Consigne
D'après le texte proposé, quelle référence faudrait-il indiquer pour lire la parabole des mines en entier ?
===== Texte proposé =====
On peut tout faire dire à
un texte. Il suffit d’y prélever un mot ou une phrase en l’isolant du reste et
tout – ou n’importe quoi – est dit. Ce peut être par distraction, par
superficialité, par obsession, ou à dessein, histoire de cacher le reste, voire
à des fins malveillantes ou polémiques.
Le procédé peut
fonctionner même s’il est grossier. Par exemple, cet été, on pouvait entendre
sur France Culture des conférences où M. Onfray débitait sur le christianisme
des énormités déjà relevées l’an dernier dans un fort recommandable livre de
Jean-Marie Salamito[i].
Devant un public apparemment conquis d’avance, il a refait un de ses désormais
classiques numéros, celui de la parabole des mines[ii], où
grâce à un seul verset, soigneusement isolé, il décrète la violence intrinsèque
du christianisme. Le numéro est rôdé, archirôdé, même : M. Onfray donne
ses références, pour que son auditoire puisse vérifier : Luc 19, 27. Or,
comme la parabole des mines est, justement, une parabole, la parole prononcée
dans ce verset n’est pas à proprement parler une parole du Christ, mais une
parole prononcée par un personnage de cette parabole, racontée par le Christ. S’il
voulait faire preuve de la plus petite honnêteté intellectuelle, M. Onfray
pourrait suggérer de lire cette parabole en entier, et la référence qu’il
indiquerait serait Luc 19, 11-27. Voilà pour les trucages malveillants.
Dans un autre registre,
de nombreux « commentateurs », professionnels ou amateurs, se sont
jetés sur le mot psychiatrie prononcé par le pape il y a quelques jours
dans l’avion qui le ramenait de Dublin. Il s’agissait pour lui, rappelons-le,
de répondre à la question d’un journaliste sur la conduite à tenir par des
parents à qui l’un de leurs enfants aurait annoncé son homosexualité. L’ensemble
de la réponse pourrait se résumer par la nécessité d’écouter cet enfant, de ne
pas le rejeter et d’essayer de le comprendre, y compris, s’il est très jeune,
en consultant un psychiatre (ou un psychologue). Rien d’étonnant, en somme. Les
esprits conformistes n’ont eu qu’à saisir le mot psychiatrie pour
prétendre avoir compris que le pape assimilait les homosexuels à des dingues. Peut-être
certains l’ont-ils cru et, mus par quelque réflexe, ont touité leur
indignation, comme une certaine Mme Schiappa, qui a la réputation de faire
partie du gouvernement français…
Ironie du sort, répondant
à la question d’un autre journaliste, le pape l’a invité, ainsi que ses
confrères, à lire attentivement un texte dans son intégralité : il s’agissait
bien sûr de la lettre de Mgr Viganò l’invitant à « démissionner ».
===== Extrait des données =====
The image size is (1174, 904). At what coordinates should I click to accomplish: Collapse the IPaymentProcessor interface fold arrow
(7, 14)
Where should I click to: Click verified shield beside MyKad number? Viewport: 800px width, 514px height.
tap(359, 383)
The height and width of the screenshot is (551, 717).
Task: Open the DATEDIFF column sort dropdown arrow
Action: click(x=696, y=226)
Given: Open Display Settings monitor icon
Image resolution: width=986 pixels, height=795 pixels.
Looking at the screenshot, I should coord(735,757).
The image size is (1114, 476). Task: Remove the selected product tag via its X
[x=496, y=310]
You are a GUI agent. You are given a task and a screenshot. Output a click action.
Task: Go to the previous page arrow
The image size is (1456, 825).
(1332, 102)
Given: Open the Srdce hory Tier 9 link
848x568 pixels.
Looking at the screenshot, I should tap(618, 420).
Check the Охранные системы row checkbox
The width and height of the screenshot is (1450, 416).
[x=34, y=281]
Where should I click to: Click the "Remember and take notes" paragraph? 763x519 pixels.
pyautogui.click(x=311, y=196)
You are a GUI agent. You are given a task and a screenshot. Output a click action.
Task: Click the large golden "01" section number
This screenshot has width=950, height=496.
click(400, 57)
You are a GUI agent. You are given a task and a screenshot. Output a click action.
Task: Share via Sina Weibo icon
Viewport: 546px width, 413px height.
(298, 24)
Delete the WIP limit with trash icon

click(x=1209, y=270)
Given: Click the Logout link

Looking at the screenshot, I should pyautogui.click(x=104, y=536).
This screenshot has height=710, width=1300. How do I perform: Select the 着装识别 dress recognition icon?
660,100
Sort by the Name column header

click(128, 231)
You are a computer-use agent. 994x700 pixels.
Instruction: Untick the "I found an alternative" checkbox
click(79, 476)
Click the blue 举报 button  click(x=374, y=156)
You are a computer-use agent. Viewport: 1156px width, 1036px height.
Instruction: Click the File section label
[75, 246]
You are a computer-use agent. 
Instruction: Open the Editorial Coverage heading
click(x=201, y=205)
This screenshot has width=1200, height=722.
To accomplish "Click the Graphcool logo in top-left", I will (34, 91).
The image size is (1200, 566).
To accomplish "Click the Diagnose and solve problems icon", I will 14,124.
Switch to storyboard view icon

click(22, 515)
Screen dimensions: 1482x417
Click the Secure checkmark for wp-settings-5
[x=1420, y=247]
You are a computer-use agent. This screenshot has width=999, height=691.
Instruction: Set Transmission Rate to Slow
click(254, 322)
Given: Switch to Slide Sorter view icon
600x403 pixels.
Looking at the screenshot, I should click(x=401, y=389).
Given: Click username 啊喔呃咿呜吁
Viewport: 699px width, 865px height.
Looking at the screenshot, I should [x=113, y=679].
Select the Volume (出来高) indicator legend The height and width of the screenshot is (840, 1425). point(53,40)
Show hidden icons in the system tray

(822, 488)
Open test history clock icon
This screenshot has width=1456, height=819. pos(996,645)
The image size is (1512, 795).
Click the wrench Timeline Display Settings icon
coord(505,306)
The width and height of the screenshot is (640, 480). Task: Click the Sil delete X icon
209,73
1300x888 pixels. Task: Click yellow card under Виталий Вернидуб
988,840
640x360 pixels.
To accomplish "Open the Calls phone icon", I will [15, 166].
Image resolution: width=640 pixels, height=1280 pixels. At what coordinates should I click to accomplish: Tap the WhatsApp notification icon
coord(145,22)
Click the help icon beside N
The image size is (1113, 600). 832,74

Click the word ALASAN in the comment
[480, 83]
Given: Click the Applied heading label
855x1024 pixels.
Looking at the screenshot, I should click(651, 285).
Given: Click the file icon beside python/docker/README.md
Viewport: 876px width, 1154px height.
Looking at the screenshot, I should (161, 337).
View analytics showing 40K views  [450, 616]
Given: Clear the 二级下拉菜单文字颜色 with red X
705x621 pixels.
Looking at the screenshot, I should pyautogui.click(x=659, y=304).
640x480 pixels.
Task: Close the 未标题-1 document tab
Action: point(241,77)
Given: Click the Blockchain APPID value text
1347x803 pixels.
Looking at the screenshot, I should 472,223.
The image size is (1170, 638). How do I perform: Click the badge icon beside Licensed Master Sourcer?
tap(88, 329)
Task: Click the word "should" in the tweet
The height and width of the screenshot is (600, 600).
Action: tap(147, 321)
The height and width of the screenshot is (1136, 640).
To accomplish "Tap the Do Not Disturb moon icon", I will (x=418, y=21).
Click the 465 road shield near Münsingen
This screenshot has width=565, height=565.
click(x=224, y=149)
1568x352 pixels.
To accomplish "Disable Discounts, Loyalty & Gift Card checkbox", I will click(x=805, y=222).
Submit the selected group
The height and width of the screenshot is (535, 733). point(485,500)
=====
Corrigé
Luc 19, 11-27.